How would people in Shakespeare's day have reacted to his portrait this is now owned by the Shakespeare Birthplace Trust?

Sheila McVey

This week, I caught up with Yolana Wassersug, a PhD student at the Shakespeare Institute, to discuss Shakespeare and portraiture: the new theme for this blog series highlighting portraits in the Shakespeare Birthplace Trust’s collection.

We looked at the Shakespeare Birthplace Trust portrait of Shakespeare (which is a copy of the Cobbe portrait and was formerly known as the Ellenborough portrait). Using passages from Shakespeare’s plays, we thought about how this portrait would have been received in the 17th century when it was painted.

The Shakespeare Birthplace Trust Portrait of William Shakespeare, c.1610 - 1615
The Shakespeare Birthplace Trust Portrait of William Shakespeare, c.1610 - 1615

Yolana pointed me toward two particularly insightful passages (from Timon of Athens and The Merchant of Venice) in which characters react to seeing portraits.

In Timon of Athens, an artist paints a portrait of the wealthy Timon hoping to curry favour and win patronage. Impressed with the likeness, Timon muses that

“The painting is almost the natural man
For since dishonour traffics with man’s nature,
He is but outside
these pencill’d figures are even such as they give out.”

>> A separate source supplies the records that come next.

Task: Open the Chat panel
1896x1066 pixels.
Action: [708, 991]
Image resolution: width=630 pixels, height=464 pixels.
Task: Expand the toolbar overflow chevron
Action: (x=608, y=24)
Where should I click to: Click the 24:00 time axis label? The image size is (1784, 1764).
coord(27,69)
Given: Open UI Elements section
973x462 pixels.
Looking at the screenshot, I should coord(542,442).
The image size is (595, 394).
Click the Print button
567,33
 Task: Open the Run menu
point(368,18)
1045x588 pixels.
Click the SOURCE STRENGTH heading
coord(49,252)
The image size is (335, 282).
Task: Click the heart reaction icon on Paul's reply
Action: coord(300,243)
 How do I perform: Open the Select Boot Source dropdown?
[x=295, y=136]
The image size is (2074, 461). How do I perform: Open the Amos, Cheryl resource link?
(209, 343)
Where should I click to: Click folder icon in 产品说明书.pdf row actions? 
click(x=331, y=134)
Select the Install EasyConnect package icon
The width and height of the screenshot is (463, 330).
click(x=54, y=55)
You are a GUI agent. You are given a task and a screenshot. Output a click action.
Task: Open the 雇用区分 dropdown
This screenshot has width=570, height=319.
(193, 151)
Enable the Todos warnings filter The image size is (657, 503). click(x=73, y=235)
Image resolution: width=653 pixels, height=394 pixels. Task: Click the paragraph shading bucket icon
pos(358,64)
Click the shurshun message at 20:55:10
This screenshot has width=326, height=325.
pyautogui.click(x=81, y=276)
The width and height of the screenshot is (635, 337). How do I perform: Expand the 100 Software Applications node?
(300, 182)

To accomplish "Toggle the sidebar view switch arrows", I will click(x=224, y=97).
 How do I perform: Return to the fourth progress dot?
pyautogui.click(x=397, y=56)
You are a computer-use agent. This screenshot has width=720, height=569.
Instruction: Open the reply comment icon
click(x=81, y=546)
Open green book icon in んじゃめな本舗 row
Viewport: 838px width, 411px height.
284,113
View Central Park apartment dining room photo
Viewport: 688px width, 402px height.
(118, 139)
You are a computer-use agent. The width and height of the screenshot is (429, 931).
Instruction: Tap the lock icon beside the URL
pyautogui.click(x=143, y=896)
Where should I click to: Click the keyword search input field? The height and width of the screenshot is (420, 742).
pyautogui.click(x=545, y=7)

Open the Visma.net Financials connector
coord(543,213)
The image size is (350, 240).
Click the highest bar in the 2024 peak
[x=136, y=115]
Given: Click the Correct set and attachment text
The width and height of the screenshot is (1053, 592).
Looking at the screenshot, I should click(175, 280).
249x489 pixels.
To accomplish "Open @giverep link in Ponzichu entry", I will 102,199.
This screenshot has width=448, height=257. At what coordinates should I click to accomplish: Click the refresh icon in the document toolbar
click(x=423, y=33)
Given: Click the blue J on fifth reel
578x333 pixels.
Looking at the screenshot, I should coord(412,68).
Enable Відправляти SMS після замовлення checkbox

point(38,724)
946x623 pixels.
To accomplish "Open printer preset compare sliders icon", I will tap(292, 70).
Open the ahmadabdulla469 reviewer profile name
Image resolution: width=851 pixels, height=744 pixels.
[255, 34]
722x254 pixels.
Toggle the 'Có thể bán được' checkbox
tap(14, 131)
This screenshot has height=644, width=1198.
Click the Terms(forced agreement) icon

(Timon of Athens Act I, Scene I)

A portrait like the Shakespeare Birthplace Trust portrait would have impressed and pleased a 17th century audience for the reasons that the portrait pleased Timon. It is so life-like, “almost the natural man,” from the touchable fleshiness of the skin to the painstaking detail of the lace and embroidery of the clothing. The painting invites you to suspend your disbelief that the sitter is there before you.

But it is not the natural man because the painting does not have ‘man’s nature’ which ‘traffics with dishonour.’ These moralising reminders were integral to the way that people looked at paintings at this time. Shakespeare might have seen his portrait and been delighted to see the beauty of nature captured so faithfully, while simultaneously reminded of the reality of his flaws.

The realistic quality of portraits that people were beginning to see in Shakespeare’s day evoked emotional reactions from viewers. Reactions may have been similar to Bassanio’s response when he lifts Portia's portrait from the lead casket in The Merchant of Venice:

“What find I here?
Fair Portia’s counterfeit! What demi-god
Hath come so near creation? Move these eyes?
Or whether riding on the balls of mine
Seem they in motion? Here are sever’d lips,
Parted with sugar breath; so sweet a bar
Should sunder such sweet friends. Here in her hairs
The painter plays the spider, and hath woven
A golden mesh t’ entrap the hearts of men
Faster than gnats in cobwebs. But her eyes-
How could he see to do them? Having made one,
Methnks it should have power to steal both his,
And leave itself unfurnish’d. Yet look how far
The substance of my praise doth wrong this shadow
In underprizing it, so far this shadow
Doth limp behind the substance.”

(The Merchant of Venice Act III, Scene II)

The artist was so skilled in capturing every last detail of Portia that Bassanio feels he can smell her breath, reach out and touch her hair, feel her eyes following him around the room. Having a portrait of someone was to feel their presence in a very real way.

Evidence indicates that the Shakespeare Birthplace Trust portrait’s source, the Cobbe portrait, might have been owned by Shakespeare's patron, the Earl of Southampton.

Henry Wriothesley, 3rd Earl of Southampton and Shakespeare's patron (from the Shakespeare Birthplace Trust Collections)
Henry Wriothesley, 3rd Earl of Southampton and Shakespeare's patron (from the Shakespeare Birthplace Trust Collections)

If Southampton had Shakespeare's portrait hanging in his home, this would have made a public statement about the bond between artist and patron. Wall space for full size portraits was usually reserved for images of people above you in status, like kings and queens.

When considering ideas about portraiture like those that Timon and Bassanio express, it becomes more poignant that Southampton would want Shakespeare’s face in his domestic space, his presence keenly felt.